Harari overstates the case for AI and biotechnology occasionally, as when he surmises that data will be more valuable than land in the future. This could happen only in a short-lived bubble, since data is a derivative of land, capital assets and human activity, which constitute the underlying. But he convincingly claims that the prowess of AIs in specific roles foretells a shift of authority and power, and the growing need for a narrative which makes sense of disruptive technology. In its absence, humans are falling back on earlier narratives like those of nationalism and world dominance, whose irrelevance is obvious when, for instance, Harari contrasts Narendra Modi and Genghis Khan with the yardstick of appetite for war. Indian readers will find much to connect with in this book — a nationalist Israeli yoga teacher who insists that Abraham invented yoga and exported it to India, a mention of the fake technological history in the Vaimanika Shastra, an insider account of Vipassana and a passage on the Gita.
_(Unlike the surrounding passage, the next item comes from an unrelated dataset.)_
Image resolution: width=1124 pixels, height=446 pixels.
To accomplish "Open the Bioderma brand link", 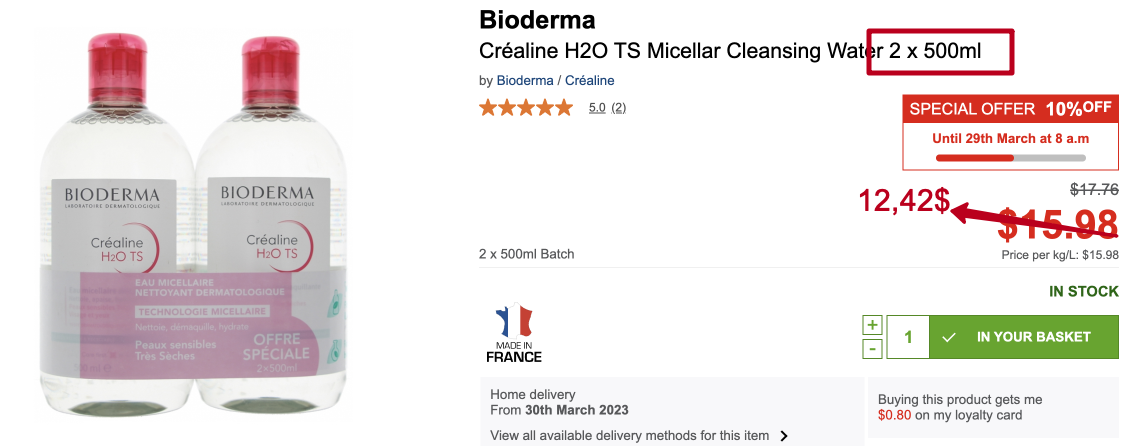I will [x=525, y=80].
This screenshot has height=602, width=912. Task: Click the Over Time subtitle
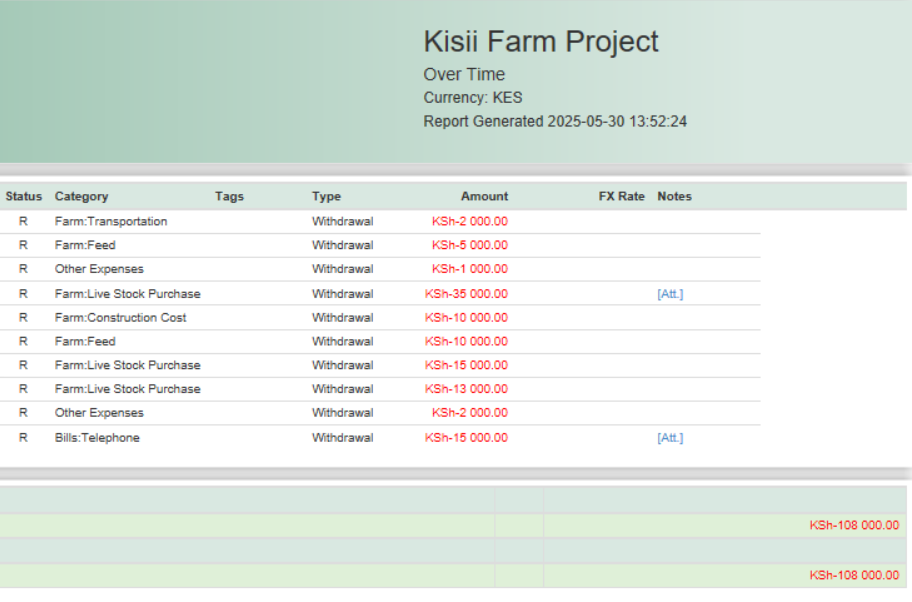[x=464, y=74]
Harari ascribes the crisis of the present to the inability of the human mind to process the volumes of data that are thrown at it, and the failure of political systems and institutions to engage with future shock. A convincing story of the self and its place in a brave new world cannot be written in an endless hubbub of data, he concludes and, disappointingly, he prescribes meditation as a firewall. But then, perhaps the self is also a story, a myth reinforced by many retellings. Just as we cannot escape the Matrix because we are the Matrix, maybe we cannot escape our stories because we are the story.